Isn’t this the meaning of Jesus, the Lamb of God, who takes away the sins of the world? Isn’t it because Jesus was indeed the Son and Servant of the Father, two other meanings embedded in the Aramaic word tálya, besides that of lamb? (Jesus calls out Jairus’ daughter, talyethà. In John 1:34, John the Baptiser repeats his “Here is the Lamb of God,” (v.29), but this time switching to, “This is the Son of God. A family with three kids doesn’t mean a couple with three lambs but with three children. In a derogatory manner, the word ‘boy’ was used for a male servant of any age) Jesus could be the sacrificial lamb who died for and redeemed his sheep because he was the true Son in whom the Father finds his pleasure by being the perfect Servant, who does his will. “This is my Son [also, servant, lamb], my Chosen [sealed with oil of anointing]; listen to him! because he will show you my will” (see Luke 9:35). Linking the cross at the hour of glory with the Father’s will, Jesus himself exclaims: “When you have lifted up the Son of Man, then you will realize that I am he, and that I do nothing on my own, but I speak these things as the Father instructed me” (John 8:28-29).

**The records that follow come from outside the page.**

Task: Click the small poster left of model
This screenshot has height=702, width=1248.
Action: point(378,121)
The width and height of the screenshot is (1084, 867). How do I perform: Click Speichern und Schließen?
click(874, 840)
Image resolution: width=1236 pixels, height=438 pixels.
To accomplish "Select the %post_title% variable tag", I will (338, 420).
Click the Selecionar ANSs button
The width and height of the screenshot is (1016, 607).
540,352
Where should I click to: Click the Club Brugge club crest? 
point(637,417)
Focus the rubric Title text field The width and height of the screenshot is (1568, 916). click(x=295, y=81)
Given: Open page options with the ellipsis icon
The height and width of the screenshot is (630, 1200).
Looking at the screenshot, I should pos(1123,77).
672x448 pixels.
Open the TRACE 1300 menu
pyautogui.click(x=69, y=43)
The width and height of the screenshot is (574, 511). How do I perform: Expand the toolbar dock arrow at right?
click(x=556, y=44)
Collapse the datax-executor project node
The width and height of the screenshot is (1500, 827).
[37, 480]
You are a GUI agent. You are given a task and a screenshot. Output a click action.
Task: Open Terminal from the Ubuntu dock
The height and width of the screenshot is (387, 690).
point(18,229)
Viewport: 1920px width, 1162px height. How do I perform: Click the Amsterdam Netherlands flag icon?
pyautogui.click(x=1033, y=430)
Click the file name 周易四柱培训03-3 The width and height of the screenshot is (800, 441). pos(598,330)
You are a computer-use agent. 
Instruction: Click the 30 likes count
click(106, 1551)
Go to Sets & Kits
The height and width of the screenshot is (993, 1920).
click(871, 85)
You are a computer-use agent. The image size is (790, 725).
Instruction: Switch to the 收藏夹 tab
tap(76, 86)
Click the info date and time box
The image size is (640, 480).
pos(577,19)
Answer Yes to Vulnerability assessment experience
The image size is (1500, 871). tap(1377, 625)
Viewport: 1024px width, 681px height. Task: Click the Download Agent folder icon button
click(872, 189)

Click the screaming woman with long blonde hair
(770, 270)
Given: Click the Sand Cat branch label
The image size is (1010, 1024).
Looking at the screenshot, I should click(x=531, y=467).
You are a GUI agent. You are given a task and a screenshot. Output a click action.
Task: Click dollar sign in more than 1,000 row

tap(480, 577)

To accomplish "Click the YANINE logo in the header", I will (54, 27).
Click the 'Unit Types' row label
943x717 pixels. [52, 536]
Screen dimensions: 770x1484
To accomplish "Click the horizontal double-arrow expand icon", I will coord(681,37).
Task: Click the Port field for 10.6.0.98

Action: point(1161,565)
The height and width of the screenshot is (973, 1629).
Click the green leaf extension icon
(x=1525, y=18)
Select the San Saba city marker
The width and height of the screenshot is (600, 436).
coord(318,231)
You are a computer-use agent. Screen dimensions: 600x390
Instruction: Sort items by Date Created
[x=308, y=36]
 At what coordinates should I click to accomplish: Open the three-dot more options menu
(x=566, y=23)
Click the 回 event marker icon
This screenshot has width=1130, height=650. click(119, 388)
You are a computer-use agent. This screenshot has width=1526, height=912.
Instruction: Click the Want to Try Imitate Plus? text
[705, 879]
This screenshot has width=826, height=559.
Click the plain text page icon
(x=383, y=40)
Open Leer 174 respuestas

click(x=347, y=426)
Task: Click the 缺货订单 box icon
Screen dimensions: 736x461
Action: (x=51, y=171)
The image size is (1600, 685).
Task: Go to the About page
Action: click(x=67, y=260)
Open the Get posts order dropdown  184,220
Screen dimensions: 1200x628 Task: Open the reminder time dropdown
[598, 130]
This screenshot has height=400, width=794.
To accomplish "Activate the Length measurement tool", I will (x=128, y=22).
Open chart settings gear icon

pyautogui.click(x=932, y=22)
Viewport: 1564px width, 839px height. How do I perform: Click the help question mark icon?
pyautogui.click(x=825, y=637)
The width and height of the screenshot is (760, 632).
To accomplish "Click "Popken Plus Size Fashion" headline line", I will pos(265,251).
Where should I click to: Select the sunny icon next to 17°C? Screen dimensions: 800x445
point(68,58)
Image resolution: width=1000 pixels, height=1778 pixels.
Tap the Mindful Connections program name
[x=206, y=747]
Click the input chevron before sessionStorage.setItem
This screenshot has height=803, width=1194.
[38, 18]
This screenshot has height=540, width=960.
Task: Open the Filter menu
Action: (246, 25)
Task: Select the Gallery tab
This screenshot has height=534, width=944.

All this happened in the garden of Gethsemane. Gethsemane, from gat, a (wine-)press, and shemānîm, oils. Oil-presses are where olives were crushed to produce the precious oil. The Anointed Son and Servant was crushed indeed for our salvation. The Fourth Canticle of the Suffering Servant of YHWH in Isaiah 52:13–53:12 describes this crushing in vivid terms: “… he was wounded for our transgressions, crushed for our iniquities; upon him was the punishment that made us whole, and by his bruises we are healed… He was oppressed, and he was afflicted, yet he did not open his mouth… Yet it was the will of the LORD to crush him with pain.”
It had to be so, seeing that Jesus is the anointed one. Kings, priest and prophets were anointed to be consecrated for their mission. In Psalm 89:20, God himself says: “I have found my servant David; with my holy oil I have anointed him.” But then the New Testament appropriated this exclamation almost verbatim to prepare the way to Jesus himself, adding a fundamental clarification: “I have found David, son of Jesse, to be a man after my heart, who will carry out all my wishes. Of this man’s posterity God has brought to Israel a Saviour, Jesus, as he promised” (Acts 13:22-23).
Every time we celebrate the Sacrifice of the Crushing of the Lord Jesus and his Resurrection – hopefully as part of a holy congregation in the not so distant future – let us go back to Gethsemane, because it is there that Jesus’ ‘Mass’ took place in segregation with the Father for the salvation of the congregation of humanity.